Gehoorzaam daalde ik mee naar de 5e verdieping ('Directie en Raad van Bestuur'). Door de immense ruimte liep één grote, dikke, gele streep. Met links gewoon, efficiënt rechttoe-rechtaan meubilair en rechts 't meest luxueuze directiekamer-garnituur.
"Kijk", doceerde oom, "hier begint 't aardig te worden. Wie naar links loopt, gaat winst maken en wie rechts aanhoudt hééft winst gemaakt. Onder ons gezegd, we noemen dit de "managers-test". Links: het natuurlijk gezag. En rechts: de lieden die denken dat 't helpt als je zoveel mogelijk vierkante meters met goud beplant. En die indruk houd ik graag in stand, al moet er wel snel betaald worden, want je ziet ze vrijwel nooit meer terug."
De 4e etage ('Inspiratie') was een complete verrassing: overal gefronst kijkende lieden, die in afgescheiden ruimtes op bedden lagen, in makkelijke fauteuils hingen of aan ronde tafels heftig overleg voerden. Terwijl Elegische Melodieën van Edvard Hagerup Grieg hun, elders zo verminkte disco-oren, tot rust brachten.
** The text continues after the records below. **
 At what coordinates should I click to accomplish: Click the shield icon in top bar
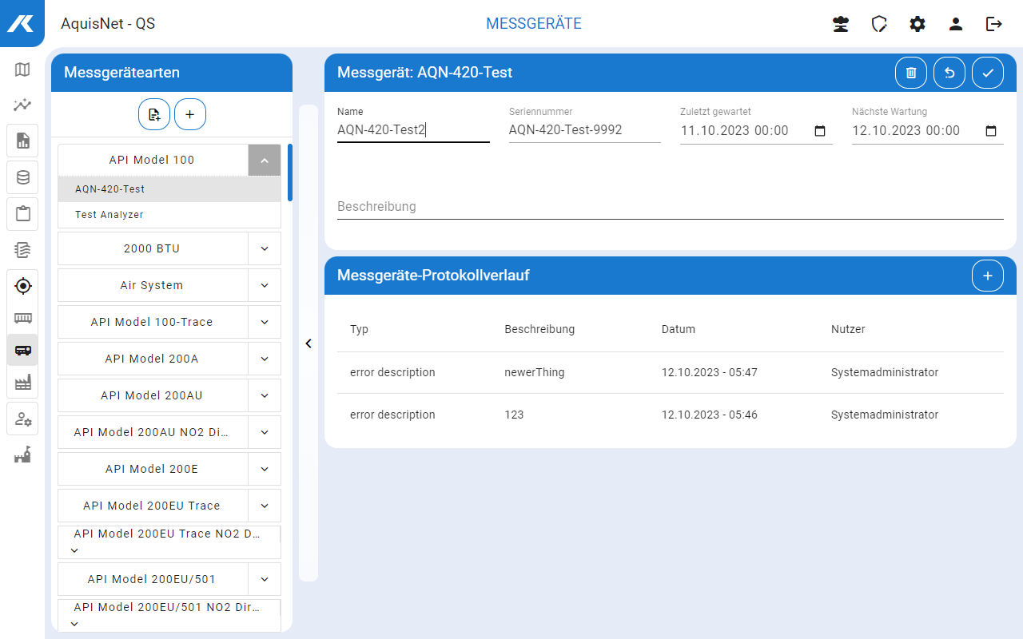tap(879, 24)
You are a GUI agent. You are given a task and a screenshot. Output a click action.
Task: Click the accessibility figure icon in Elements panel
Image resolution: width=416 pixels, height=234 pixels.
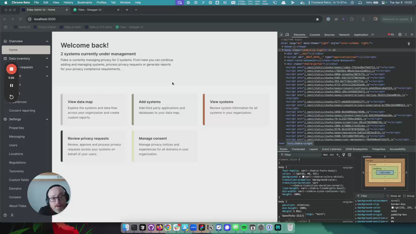pos(409,44)
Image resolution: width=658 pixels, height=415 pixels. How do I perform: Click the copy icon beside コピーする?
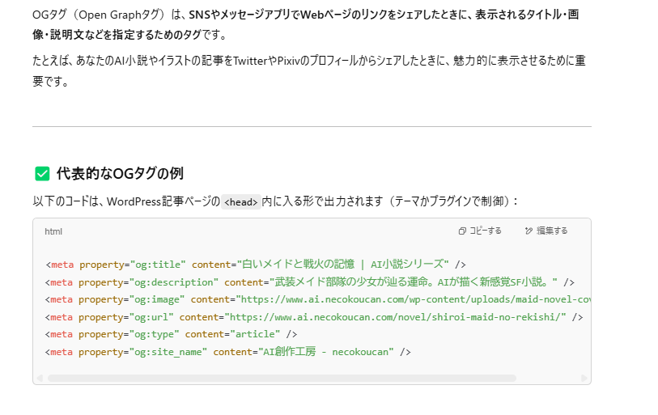462,231
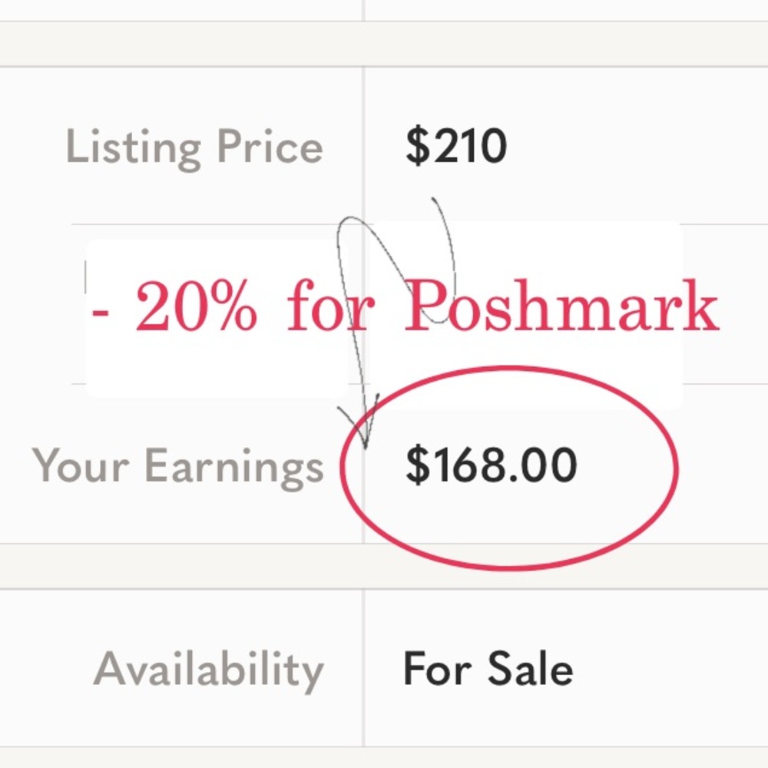This screenshot has height=768, width=768.
Task: Click the red oval outline around earnings
Action: pyautogui.click(x=509, y=468)
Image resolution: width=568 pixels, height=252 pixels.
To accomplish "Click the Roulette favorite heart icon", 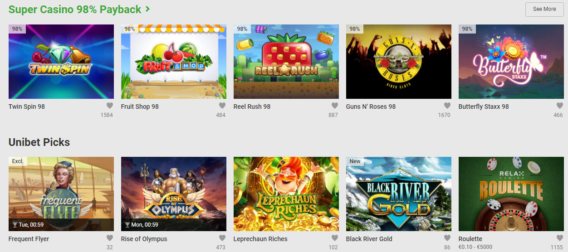I will pyautogui.click(x=560, y=238).
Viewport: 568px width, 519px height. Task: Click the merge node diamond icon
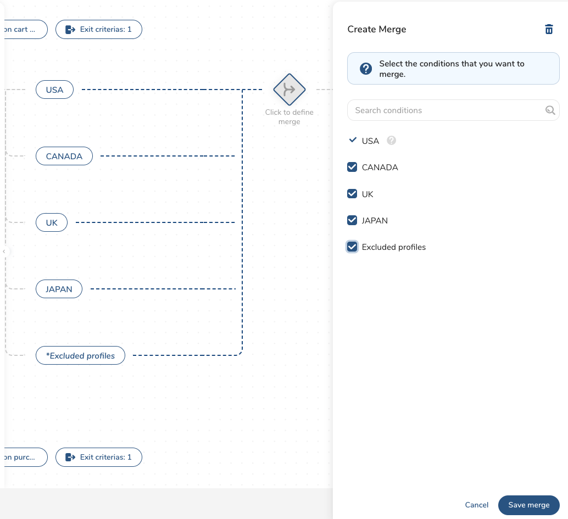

"Allemaal denktank-meubilair", legde oom voor zijn doen zachtjes uit. "'t Werkt niet, maar 't helpt wel. Net als de homeopathie. Deze jongens zijn allemaal slim genoeg om desnoods in de goot nog een goed idee te krijgen. Maar ze gelóven dat 't hier beter gaat... En dus gáát 't beter! Dit is allemaal creatief proefpersoneel. Gestuurd door hun directie. Als ze met één goed idee thuiskomen, is de koop gesloten.
"Maar als ze zonder idee weg gaan?" vroeg ik slim. "Dat gaan ze niet", riposteerde oom raadselachtig.
De 3e verdieping ('Ergonomie') bleek bevolkt met wetenschappers en beweginstherapeuten in science fictionkledij. De entourage deed 't meest denken aan het interieur van een immens groot ruimteschip. Met het meest onzinnig ogende zit-, sta-, lig- en hangmeubilair. Met draaiende, hellende en zelfs golvende bureau- en tafelbladen. Met verlichting die uit het niets scheen te komen. Met zwevende beeldschermen en draadloze keyboards op de meest onwaarschijnlijke plaatsen.
"Klanten lijken hier wel patìënten", merkte ik op.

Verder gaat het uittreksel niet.